24 Agosto 2019
“A Índia nunca renunciará à Caxemira por razões de segurança, dada a sua posição estratégica global entre a Índia, o Paquistão, a China e também a Rússia. No local, apenas a situação jurídica mudou. A Caxemira perdeu o seu status especial e se tornou juridicamente parte da Índia.”
A análise é do jesuíta indiano Michael Amaladoss, fundador e ex-diretor do Instituto de Diálogo com as Culturas e as Religiões, do Loyola College, em Chennai, na Índia. O artigo foi publicado por Settimana News, 22-08-2019. A tradução é de Moisés Sbardelotto.

Linhas de dados:
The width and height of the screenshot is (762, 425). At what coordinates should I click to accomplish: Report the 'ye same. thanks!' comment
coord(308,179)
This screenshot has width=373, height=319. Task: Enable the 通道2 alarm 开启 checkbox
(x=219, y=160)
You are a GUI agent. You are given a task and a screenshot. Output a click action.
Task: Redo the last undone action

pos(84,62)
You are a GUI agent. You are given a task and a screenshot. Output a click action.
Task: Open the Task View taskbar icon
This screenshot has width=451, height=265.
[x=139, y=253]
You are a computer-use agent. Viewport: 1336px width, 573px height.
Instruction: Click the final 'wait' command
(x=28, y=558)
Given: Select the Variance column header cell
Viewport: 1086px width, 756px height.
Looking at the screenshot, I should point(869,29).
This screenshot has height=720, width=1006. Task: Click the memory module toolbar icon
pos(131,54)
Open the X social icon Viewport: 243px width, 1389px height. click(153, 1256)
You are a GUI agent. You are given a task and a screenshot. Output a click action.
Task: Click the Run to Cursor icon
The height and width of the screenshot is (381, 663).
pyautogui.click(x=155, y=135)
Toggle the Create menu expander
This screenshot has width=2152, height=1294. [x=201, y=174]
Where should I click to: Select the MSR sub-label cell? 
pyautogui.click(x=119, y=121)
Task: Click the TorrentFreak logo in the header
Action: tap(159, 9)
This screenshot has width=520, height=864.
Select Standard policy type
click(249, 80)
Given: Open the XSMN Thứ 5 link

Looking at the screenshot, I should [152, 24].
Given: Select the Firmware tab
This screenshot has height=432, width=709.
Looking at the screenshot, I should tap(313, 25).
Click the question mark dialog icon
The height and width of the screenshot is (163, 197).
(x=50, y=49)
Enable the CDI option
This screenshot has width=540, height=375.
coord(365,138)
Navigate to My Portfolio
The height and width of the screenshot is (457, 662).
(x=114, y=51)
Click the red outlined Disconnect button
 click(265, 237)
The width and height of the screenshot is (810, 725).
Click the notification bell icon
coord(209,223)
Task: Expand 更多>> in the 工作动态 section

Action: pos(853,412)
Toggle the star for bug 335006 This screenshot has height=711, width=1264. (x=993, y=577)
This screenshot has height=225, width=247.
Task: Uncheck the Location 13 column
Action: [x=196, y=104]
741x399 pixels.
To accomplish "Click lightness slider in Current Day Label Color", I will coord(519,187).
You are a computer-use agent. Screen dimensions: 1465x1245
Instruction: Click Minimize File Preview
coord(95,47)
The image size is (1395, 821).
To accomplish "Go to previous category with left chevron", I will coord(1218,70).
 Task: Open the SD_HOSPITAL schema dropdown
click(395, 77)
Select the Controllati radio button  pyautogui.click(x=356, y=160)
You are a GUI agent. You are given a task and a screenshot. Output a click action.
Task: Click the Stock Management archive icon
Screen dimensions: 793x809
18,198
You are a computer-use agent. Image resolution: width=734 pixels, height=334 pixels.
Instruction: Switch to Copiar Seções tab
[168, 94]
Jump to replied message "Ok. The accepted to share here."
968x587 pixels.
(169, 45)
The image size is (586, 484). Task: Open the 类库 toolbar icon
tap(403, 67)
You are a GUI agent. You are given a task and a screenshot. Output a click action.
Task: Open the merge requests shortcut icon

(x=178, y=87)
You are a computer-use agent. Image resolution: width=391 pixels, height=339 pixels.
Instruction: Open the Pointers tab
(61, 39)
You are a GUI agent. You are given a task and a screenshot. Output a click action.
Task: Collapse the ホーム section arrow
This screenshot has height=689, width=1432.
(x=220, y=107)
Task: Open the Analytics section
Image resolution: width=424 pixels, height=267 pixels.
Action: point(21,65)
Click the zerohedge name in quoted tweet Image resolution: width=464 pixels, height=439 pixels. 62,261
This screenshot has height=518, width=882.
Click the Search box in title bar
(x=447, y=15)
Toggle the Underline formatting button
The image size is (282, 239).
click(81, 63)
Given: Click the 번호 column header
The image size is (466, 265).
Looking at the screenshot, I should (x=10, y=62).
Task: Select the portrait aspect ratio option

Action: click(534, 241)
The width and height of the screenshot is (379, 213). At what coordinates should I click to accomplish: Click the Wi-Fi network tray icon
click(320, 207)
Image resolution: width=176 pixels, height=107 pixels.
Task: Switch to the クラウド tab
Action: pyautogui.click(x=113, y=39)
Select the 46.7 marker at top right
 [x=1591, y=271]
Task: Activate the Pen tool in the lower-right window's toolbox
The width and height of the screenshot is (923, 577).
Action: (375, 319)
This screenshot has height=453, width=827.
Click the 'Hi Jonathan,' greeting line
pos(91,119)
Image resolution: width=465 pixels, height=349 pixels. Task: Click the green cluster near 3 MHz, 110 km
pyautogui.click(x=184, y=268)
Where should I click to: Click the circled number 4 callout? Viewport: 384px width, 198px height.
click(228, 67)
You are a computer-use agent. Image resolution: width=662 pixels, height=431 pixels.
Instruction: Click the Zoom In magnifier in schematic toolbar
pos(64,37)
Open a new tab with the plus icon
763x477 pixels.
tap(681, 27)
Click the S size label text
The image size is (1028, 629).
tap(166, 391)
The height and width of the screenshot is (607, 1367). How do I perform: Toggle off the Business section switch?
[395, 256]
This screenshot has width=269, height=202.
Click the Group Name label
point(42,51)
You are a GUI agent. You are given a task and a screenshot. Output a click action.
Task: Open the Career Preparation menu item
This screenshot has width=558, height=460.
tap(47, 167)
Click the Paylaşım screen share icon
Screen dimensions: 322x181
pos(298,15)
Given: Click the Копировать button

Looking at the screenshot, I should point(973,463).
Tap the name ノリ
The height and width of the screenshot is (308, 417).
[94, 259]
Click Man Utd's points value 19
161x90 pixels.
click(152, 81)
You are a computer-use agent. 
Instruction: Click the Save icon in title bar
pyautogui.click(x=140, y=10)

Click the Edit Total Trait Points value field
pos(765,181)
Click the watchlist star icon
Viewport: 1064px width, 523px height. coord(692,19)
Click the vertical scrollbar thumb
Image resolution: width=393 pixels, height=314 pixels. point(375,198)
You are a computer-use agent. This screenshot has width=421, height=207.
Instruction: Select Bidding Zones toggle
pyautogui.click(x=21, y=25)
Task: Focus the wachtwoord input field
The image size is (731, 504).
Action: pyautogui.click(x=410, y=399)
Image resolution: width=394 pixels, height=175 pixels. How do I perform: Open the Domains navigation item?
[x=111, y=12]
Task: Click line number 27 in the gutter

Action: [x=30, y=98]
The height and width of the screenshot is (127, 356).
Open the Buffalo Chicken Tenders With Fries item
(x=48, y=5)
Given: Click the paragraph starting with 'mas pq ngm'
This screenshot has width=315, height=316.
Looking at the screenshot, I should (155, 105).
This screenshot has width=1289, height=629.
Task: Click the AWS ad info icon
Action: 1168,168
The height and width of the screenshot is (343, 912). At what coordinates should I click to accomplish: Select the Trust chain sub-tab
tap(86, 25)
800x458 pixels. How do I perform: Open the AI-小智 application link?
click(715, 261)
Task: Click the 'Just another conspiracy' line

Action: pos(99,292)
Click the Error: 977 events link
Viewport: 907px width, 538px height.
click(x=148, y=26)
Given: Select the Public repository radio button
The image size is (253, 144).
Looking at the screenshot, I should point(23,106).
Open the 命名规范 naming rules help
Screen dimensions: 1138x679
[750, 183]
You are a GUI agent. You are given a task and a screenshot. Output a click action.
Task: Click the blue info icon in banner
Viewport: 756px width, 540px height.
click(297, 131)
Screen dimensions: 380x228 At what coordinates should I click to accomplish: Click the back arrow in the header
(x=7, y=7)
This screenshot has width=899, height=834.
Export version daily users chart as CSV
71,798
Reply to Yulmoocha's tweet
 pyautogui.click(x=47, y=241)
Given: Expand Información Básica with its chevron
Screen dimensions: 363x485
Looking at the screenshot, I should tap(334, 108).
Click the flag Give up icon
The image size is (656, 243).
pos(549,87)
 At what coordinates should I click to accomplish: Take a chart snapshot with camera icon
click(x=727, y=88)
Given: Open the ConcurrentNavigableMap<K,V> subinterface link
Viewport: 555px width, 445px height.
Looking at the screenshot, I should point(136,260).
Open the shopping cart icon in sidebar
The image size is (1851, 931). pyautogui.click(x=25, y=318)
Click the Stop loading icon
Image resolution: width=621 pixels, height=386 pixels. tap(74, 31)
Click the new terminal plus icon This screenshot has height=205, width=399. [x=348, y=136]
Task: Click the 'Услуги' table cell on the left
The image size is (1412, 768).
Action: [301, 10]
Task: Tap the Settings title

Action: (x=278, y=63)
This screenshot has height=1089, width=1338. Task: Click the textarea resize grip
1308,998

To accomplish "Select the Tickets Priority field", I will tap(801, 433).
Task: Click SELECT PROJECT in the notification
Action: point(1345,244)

Tarefas e exercícios:
**A.** No trecho sobre a Caxemira, quem fez a tradução do artigo?
**B.** Reproduza as linhas de dados entre a que contém "The image size is (1395, 821)." e a que contém "pos(91,119)", inclusive.

Soluções das tarefas:
**A.** Moisés Sbardelotto.

**B.**
The image size is (1395, 821).
To accomplish "Go to previous category with left chevron", I will coord(1218,70).
 Task: Open the SD_HOSPITAL schema dropdown
click(395, 77)
Select the Controllati radio button  pyautogui.click(x=356, y=160)
You are a GUI agent. You are given a task and a screenshot. Output a click action.
Task: Click the Stock Management archive icon
Screen dimensions: 793x809
18,198
You are a computer-use agent. Image resolution: width=734 pixels, height=334 pixels.
Instruction: Switch to Copiar Seções tab
[168, 94]
Jump to replied message "Ok. The accepted to share here."
968x587 pixels.
(169, 45)
The image size is (586, 484). Task: Open the 类库 toolbar icon
tap(403, 67)
You are a GUI agent. You are given a task and a screenshot. Output a click action.
Task: Open the merge requests shortcut icon

(x=178, y=87)
You are a computer-use agent. Image resolution: width=391 pixels, height=339 pixels.
Instruction: Open the Pointers tab
(61, 39)
You are a GUI agent. You are given a task and a screenshot. Output a click action.
Task: Collapse the ホーム section arrow
This screenshot has height=689, width=1432.
(x=220, y=107)
Task: Open the Analytics section
Image resolution: width=424 pixels, height=267 pixels.
Action: point(21,65)
Click the zerohedge name in quoted tweet Image resolution: width=464 pixels, height=439 pixels. 62,261
This screenshot has height=518, width=882.
Click the Search box in title bar
(x=447, y=15)
Toggle the Underline formatting button
The image size is (282, 239).
click(81, 63)
Given: Click the 번호 column header
The image size is (466, 265).
Looking at the screenshot, I should (x=10, y=62).
Task: Select the portrait aspect ratio option

Action: click(534, 241)
The width and height of the screenshot is (379, 213). At what coordinates should I click to accomplish: Click the Wi-Fi network tray icon
click(320, 207)
Image resolution: width=176 pixels, height=107 pixels.
Task: Switch to the クラウド tab
Action: pyautogui.click(x=113, y=39)
Select the 46.7 marker at top right
 [x=1591, y=271]
Task: Activate the Pen tool in the lower-right window's toolbox
The width and height of the screenshot is (923, 577).
Action: (375, 319)
This screenshot has height=453, width=827.
Click the 'Hi Jonathan,' greeting line
pos(91,119)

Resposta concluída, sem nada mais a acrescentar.